- Work item
What is the count of lines in the data that hold the string "computer"? State the number alone.

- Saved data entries
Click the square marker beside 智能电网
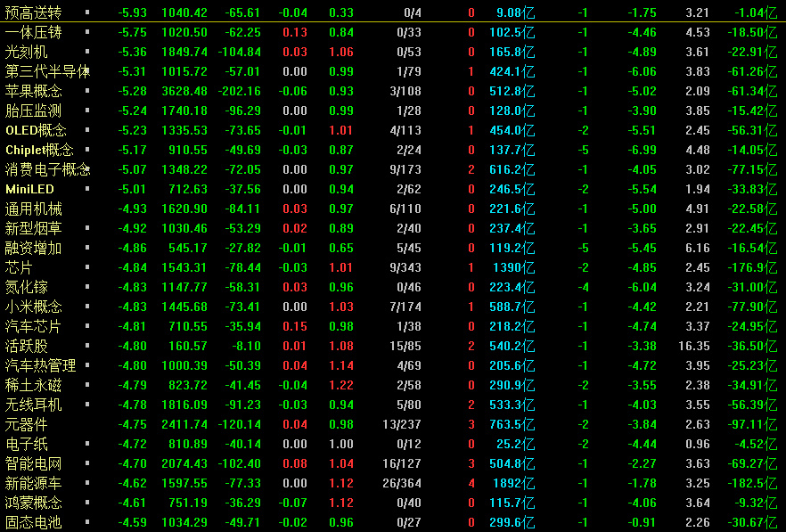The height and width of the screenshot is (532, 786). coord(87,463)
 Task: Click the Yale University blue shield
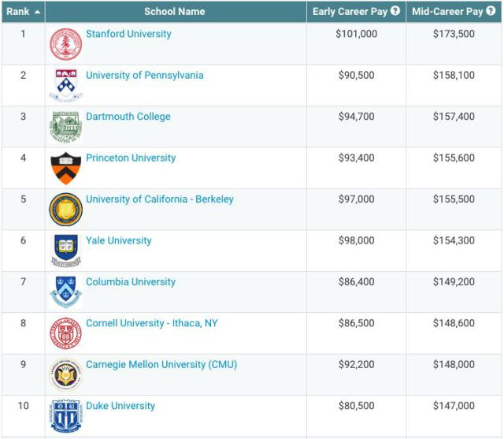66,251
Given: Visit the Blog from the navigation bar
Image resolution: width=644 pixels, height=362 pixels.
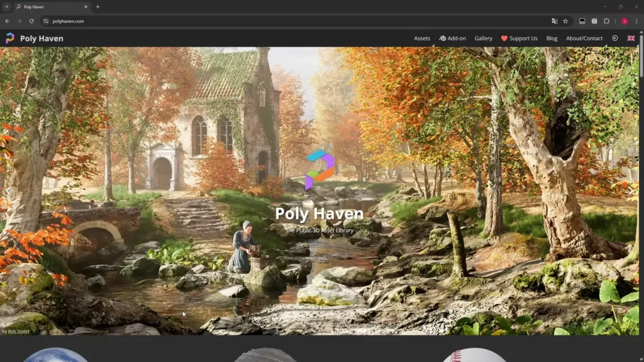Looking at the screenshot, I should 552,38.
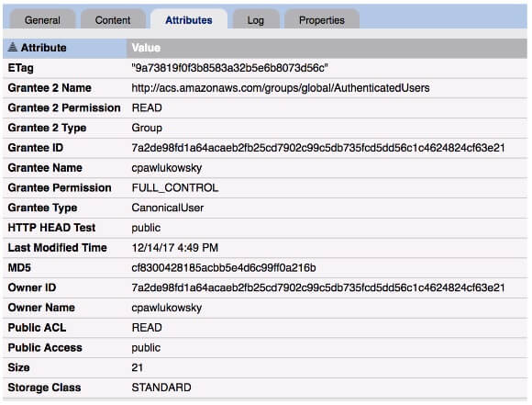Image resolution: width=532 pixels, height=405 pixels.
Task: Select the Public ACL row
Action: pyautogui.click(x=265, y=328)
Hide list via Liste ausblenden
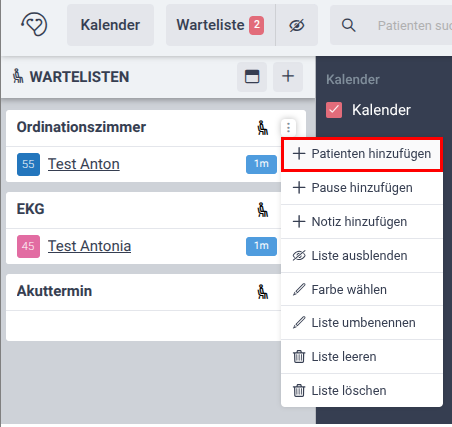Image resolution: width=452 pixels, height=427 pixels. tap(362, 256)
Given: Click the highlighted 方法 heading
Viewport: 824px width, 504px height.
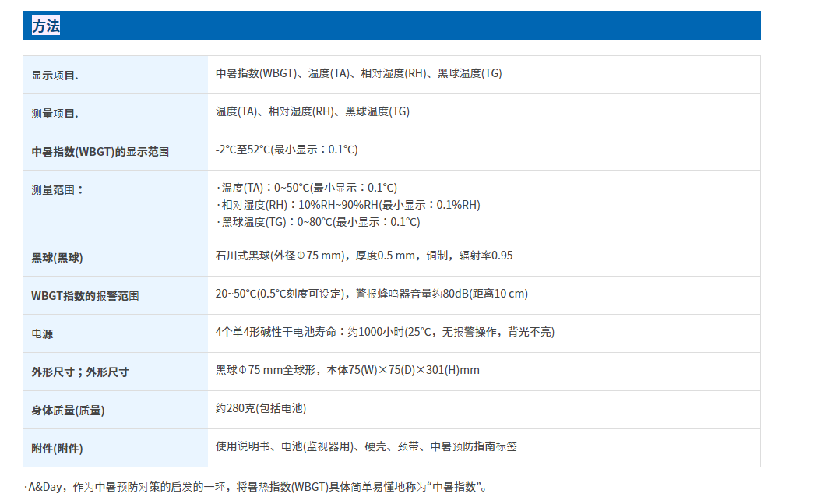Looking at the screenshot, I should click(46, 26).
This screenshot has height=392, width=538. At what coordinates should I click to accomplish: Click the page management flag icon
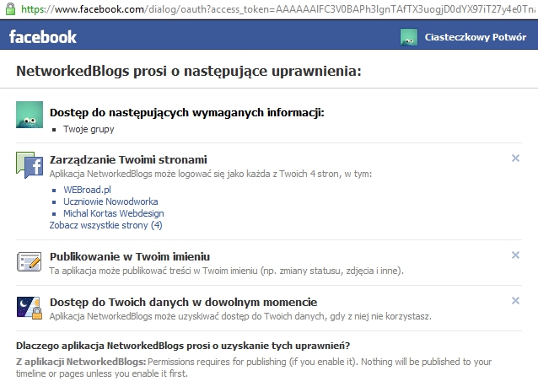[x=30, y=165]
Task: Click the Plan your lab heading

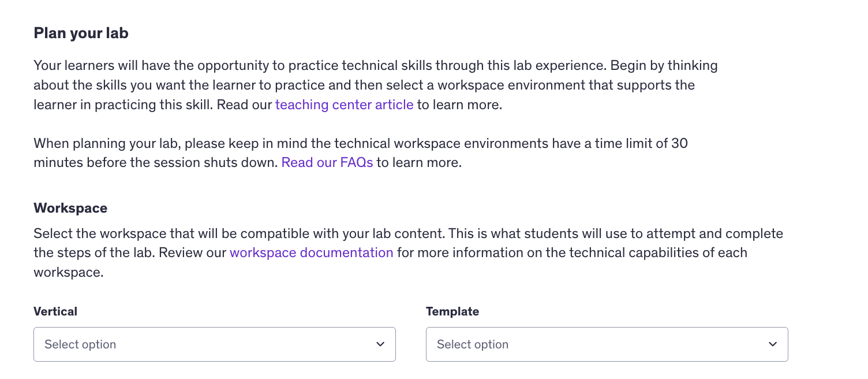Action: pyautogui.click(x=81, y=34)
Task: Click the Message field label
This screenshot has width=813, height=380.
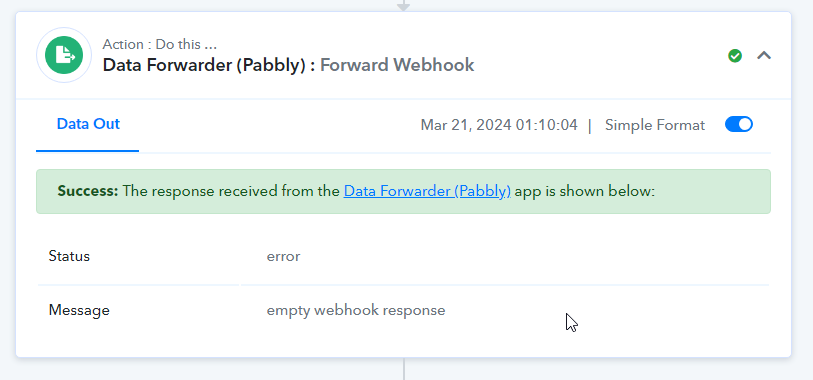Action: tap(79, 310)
==
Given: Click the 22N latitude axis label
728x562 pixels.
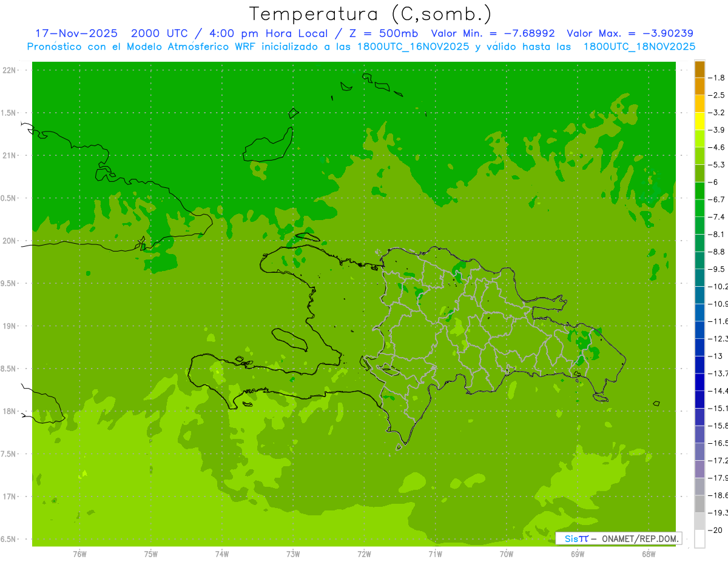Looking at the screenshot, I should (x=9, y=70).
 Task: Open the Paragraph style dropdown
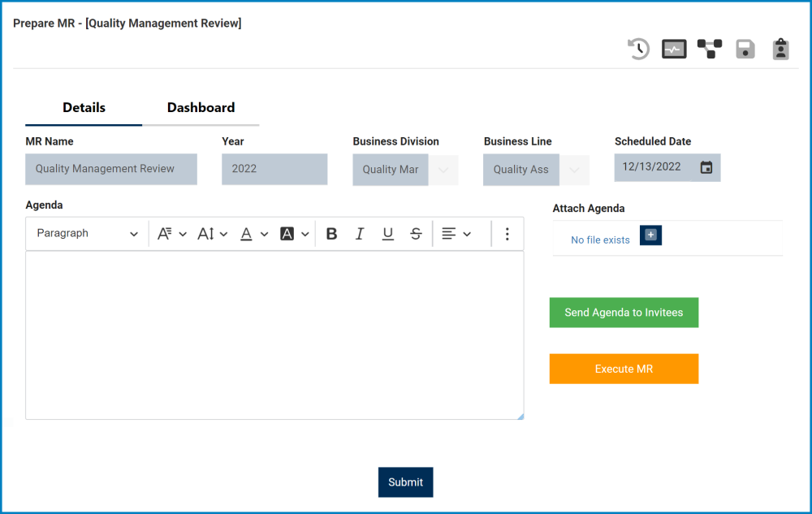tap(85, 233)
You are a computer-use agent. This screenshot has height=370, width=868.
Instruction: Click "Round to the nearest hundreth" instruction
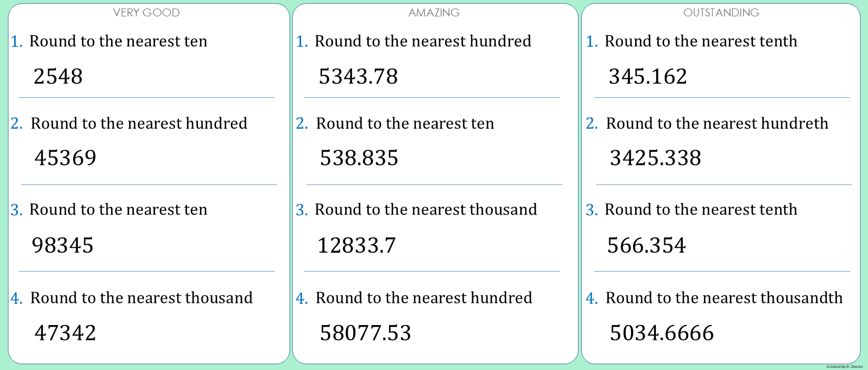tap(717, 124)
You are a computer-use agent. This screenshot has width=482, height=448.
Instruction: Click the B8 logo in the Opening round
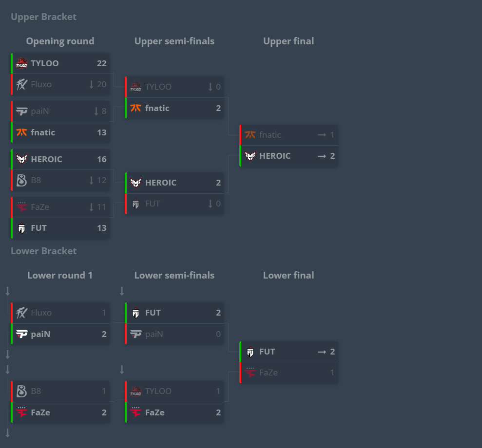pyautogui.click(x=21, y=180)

- The answer
2